Kern County is at the lower end of the San Joaquin Valley. Its seat is Bakersfield.
Plaintiffs' attorney Sahar Durali, with California Rural Legal Assistance of Delano, told Courthouse News that the main problem is the school district's "unwillingness to move forward toward restorative justice and positive behavioral interventions and supports."
"Before we filed the complaint, we sent a demand letter to the district," Durali said. "We didn't ask for money. We asked for [them to adopt] positive behavioral interventions and supports and restorative justice, to hire an independent consultant to analyze the data, set up a community monitoring system, and remove willful defiance from the discipline code. But we got stone-cold silence from the district."
"We don't understand their obstinacy here," Durali added.
Founded in 1893, Kern High School District (KHSD) serves more than 37,000 students at 30 schools in the southern end of the San Joaquin Valley, and is the largest high school district in California, according to its website.

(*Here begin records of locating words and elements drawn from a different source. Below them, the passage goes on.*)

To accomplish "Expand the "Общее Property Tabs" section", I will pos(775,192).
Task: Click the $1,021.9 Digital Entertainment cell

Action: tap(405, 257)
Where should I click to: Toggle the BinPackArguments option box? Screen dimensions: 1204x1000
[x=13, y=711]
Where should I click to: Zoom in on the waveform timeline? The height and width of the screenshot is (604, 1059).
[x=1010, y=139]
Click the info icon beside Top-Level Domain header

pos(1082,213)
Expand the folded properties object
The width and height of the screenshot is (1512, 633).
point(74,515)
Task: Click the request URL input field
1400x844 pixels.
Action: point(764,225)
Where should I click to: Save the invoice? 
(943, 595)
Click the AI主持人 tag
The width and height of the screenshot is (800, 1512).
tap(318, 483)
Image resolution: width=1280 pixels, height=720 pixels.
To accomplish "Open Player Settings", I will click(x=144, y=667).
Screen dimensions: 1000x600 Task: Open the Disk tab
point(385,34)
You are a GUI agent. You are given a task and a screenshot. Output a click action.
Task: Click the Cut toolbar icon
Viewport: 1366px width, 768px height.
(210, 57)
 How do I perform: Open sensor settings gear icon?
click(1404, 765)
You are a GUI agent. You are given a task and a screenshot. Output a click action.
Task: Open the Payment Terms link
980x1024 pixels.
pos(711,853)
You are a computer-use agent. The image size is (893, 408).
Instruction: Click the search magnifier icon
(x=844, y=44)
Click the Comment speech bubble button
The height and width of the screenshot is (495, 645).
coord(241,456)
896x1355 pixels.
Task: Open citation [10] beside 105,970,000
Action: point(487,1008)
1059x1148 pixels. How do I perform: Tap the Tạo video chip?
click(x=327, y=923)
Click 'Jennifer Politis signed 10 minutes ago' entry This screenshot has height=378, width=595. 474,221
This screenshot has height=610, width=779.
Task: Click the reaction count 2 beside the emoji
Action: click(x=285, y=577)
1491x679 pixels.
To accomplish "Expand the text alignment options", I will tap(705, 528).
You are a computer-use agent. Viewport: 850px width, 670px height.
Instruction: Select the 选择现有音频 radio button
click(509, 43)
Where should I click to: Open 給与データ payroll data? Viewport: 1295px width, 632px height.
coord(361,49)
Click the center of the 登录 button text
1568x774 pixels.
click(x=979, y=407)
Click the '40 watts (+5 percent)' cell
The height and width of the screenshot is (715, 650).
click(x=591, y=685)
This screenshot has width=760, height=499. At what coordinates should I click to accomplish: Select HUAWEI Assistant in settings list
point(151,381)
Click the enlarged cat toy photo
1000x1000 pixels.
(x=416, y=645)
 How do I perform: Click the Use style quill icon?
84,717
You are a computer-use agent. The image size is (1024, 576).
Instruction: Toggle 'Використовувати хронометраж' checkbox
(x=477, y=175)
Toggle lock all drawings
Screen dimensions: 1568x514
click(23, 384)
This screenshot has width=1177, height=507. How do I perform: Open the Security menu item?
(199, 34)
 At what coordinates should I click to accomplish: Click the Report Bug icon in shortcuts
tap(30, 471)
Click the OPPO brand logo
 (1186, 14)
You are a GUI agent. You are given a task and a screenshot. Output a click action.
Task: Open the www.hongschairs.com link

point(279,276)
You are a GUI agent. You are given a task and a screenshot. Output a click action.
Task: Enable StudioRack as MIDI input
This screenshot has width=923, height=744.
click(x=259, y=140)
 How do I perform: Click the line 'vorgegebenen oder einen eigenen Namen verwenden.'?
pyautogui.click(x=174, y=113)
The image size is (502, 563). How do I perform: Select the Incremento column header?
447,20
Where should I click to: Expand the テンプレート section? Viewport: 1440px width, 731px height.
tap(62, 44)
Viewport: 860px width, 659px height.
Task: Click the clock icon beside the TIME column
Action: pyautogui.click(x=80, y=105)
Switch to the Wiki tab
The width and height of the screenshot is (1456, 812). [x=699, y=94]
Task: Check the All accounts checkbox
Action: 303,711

It encompasses 3,500 square miles and covers approximately 43 percent of the total area in Kern County.
Of those 37,000 students, 6.3 percent are African-American and 62 percent are Latino, according to the complaint.
"Over the last five years that student population has been subjected to discipline and school assignment policies that have made it far more likely than the general school population for African-American and Latino students to be suspended, expelled, and assigned to alternative schools," the complaint states.
"In 2009-10, KHSD reported 2,205 expulsions, the highest actual number of expulsions in the state of California for a school district, even when compared to far larger school districts such as Los Angeles Unified School District."
The nationwide expulsion rate in 2010 was an average of 1.50 per 1,000 students, and the average in California was 3.49 per 1,000.
In contrast, the average expulsion rate for Kern County was 14.87 per 1,000 and 54.47 per 1,000 students at KHSD, according to the lawsuit.
The school district expelled white students at an average of 18.70 per 1,000, Latinos at 65.85 per 1,000, which is 352 percent higher than the white expulsion rate, and African-Americans at 110.21 per 1,000, which is 589 percent higher than the average for whites, the complaint adds.
After the U.S. Department of Education Office of Civil Rights released a report highlighting the "dramatic disparities" between expulsion rates for white students and students of color at KHSD and other school districts across the nation, KHSD purportedly implemented programs to reduce its expulsion rates.
Though the district reported only 256 expulsions in the 2012-13 school year and 80 expulsions in 2013-14, the plaintiffs claim the decrease was not due to suspending fewer students, but to sending them to alternative schools through involuntary transfers and a "waiver" system in which the district "intimidate(es)" and "coerce(s)" parents and students into waiving their due process rights and accepting placement at an alternative school to avoid formal expulsion.